| What to work on |
Only the lines below from the one containing "Given: Click the 未关联 WeChat status button" to the one containing "The height and width of the screenshot is (855, 641)." should be repeated, both included and unchanged.

| Information given |
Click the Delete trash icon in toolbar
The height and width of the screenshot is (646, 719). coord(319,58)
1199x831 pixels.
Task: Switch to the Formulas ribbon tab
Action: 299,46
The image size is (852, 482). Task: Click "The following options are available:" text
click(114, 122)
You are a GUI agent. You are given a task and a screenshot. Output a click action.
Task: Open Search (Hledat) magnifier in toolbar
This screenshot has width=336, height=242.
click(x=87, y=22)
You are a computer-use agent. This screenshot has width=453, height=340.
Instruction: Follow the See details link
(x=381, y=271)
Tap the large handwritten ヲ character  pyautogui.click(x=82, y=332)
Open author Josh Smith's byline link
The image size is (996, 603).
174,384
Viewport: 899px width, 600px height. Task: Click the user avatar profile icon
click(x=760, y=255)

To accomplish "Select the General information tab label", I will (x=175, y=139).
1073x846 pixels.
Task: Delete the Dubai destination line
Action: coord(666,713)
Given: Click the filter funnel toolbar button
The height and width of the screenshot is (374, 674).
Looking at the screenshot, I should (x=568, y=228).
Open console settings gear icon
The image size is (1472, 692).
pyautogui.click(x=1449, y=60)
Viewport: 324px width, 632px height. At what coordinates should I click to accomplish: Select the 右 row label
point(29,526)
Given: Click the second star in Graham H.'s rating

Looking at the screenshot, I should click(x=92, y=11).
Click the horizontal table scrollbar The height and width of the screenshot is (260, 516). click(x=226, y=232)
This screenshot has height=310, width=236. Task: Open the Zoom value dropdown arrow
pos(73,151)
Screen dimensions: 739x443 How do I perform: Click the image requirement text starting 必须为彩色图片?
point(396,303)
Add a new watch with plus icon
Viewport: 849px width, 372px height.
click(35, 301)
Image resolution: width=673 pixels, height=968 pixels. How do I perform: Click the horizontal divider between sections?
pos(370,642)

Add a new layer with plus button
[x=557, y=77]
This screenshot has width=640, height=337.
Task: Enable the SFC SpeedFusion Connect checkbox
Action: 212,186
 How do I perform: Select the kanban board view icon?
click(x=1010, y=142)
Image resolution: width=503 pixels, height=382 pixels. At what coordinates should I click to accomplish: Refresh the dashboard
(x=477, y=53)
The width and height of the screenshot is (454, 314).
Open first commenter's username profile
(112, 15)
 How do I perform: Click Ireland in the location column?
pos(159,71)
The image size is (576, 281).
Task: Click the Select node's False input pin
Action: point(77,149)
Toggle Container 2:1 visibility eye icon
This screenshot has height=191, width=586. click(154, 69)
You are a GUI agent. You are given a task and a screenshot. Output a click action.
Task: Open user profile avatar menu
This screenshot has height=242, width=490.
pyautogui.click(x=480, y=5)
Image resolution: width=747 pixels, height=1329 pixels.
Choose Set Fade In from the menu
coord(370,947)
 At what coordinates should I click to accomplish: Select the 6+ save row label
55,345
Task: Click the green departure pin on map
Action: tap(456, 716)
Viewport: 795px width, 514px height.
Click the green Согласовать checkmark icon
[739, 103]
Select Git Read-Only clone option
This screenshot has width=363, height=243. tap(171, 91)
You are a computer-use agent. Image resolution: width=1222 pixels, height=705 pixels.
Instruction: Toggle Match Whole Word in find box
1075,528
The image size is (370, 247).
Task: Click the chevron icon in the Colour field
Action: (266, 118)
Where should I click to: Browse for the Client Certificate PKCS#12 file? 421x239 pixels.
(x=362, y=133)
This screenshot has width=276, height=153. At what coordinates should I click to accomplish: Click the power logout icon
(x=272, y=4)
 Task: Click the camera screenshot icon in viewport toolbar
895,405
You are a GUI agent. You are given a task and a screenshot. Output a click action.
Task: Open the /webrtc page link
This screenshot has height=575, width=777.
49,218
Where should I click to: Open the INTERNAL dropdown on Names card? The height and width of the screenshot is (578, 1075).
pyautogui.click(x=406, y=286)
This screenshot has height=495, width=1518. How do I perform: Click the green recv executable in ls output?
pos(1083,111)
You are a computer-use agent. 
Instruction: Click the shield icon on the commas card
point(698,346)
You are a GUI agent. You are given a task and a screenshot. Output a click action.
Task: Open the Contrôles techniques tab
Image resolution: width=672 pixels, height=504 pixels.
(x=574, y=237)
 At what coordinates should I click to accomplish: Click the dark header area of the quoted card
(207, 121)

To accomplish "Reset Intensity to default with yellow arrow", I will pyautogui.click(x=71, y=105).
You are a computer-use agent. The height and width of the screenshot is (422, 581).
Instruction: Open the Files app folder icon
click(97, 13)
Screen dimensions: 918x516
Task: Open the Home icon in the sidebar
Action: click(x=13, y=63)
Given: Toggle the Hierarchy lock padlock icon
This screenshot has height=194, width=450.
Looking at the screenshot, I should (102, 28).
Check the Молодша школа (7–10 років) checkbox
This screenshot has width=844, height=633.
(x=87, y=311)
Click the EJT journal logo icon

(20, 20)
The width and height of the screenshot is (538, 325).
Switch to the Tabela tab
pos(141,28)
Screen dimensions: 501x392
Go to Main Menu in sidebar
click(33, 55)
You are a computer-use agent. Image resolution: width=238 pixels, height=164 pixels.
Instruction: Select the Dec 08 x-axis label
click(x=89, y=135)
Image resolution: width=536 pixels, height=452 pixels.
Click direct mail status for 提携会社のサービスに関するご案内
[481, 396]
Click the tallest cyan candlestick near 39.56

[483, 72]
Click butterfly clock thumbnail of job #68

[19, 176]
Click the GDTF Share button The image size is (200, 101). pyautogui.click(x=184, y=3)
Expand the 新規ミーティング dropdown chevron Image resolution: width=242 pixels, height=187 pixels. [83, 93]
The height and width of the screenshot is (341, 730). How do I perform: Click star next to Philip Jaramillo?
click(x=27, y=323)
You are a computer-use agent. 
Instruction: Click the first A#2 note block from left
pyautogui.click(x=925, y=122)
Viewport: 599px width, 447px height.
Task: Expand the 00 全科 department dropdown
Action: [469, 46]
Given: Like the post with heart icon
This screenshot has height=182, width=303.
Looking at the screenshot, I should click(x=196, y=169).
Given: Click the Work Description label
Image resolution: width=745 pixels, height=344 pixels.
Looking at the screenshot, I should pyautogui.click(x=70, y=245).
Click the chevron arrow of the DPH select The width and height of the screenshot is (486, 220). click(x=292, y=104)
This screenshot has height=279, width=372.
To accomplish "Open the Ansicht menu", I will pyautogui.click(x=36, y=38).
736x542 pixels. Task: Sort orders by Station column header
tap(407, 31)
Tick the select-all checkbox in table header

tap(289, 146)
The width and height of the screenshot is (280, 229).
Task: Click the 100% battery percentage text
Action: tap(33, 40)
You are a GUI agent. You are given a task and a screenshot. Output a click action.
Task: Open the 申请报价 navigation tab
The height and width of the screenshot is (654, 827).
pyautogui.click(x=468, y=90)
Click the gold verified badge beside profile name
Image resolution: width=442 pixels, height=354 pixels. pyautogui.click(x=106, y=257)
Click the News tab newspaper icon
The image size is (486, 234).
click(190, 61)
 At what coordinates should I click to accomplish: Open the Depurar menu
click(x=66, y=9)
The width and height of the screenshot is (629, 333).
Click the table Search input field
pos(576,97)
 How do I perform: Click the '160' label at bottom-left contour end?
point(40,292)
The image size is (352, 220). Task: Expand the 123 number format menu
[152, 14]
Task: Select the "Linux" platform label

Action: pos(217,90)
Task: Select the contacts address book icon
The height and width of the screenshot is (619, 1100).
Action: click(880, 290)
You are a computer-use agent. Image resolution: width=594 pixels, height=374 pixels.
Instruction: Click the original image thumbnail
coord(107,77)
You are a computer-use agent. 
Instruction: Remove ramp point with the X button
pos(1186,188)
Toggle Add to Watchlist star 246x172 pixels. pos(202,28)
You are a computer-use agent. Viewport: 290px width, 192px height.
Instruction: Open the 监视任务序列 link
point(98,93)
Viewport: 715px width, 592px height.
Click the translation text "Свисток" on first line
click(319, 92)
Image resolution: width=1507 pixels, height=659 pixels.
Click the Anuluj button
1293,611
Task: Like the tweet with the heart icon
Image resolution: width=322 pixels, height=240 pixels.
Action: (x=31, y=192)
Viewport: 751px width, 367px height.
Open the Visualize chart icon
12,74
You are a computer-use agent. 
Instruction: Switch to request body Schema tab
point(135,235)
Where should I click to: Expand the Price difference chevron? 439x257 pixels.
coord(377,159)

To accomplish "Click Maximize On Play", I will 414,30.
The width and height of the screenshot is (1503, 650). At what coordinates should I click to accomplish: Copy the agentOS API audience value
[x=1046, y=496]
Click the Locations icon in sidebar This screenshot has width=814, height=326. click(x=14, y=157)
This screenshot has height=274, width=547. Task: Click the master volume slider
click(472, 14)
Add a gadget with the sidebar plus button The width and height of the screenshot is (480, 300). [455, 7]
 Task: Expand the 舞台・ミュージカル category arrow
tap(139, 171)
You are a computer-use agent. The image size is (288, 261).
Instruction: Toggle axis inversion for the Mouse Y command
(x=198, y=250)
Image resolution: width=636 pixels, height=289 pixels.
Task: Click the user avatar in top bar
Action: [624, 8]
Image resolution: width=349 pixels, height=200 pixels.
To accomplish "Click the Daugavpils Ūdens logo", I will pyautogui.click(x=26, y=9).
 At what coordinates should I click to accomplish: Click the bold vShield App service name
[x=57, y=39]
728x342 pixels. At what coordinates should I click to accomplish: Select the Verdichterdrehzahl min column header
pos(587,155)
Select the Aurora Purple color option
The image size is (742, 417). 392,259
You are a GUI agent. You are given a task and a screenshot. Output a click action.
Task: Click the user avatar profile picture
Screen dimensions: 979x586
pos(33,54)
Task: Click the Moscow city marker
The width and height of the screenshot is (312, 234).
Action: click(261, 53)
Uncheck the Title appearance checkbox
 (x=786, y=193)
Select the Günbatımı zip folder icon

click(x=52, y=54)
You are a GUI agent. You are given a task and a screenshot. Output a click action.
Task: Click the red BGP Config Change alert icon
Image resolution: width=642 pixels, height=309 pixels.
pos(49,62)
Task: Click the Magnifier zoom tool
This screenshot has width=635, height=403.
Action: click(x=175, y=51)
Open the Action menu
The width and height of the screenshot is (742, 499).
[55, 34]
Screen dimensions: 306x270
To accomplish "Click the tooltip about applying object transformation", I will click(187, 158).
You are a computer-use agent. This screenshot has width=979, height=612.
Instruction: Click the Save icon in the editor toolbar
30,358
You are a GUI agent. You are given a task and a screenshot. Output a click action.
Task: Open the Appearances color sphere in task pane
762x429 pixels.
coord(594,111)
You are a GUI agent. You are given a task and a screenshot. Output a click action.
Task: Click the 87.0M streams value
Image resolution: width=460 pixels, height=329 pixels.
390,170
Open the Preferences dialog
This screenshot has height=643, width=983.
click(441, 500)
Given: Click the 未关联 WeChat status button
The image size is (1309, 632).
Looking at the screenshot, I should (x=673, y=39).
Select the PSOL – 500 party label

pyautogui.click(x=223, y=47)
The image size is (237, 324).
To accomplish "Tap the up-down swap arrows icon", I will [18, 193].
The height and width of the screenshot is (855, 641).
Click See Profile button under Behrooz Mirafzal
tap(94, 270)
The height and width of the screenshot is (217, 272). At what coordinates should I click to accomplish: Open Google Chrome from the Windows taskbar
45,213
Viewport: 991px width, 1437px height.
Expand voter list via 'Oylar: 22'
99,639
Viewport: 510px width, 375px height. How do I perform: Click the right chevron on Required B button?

| Task result |
Given: Click the 未关联 WeChat status button
The image size is (1309, 632).
Looking at the screenshot, I should (x=673, y=39).
Select the PSOL – 500 party label

pyautogui.click(x=223, y=47)
The image size is (237, 324).
To accomplish "Tap the up-down swap arrows icon", I will [18, 193].
The height and width of the screenshot is (855, 641).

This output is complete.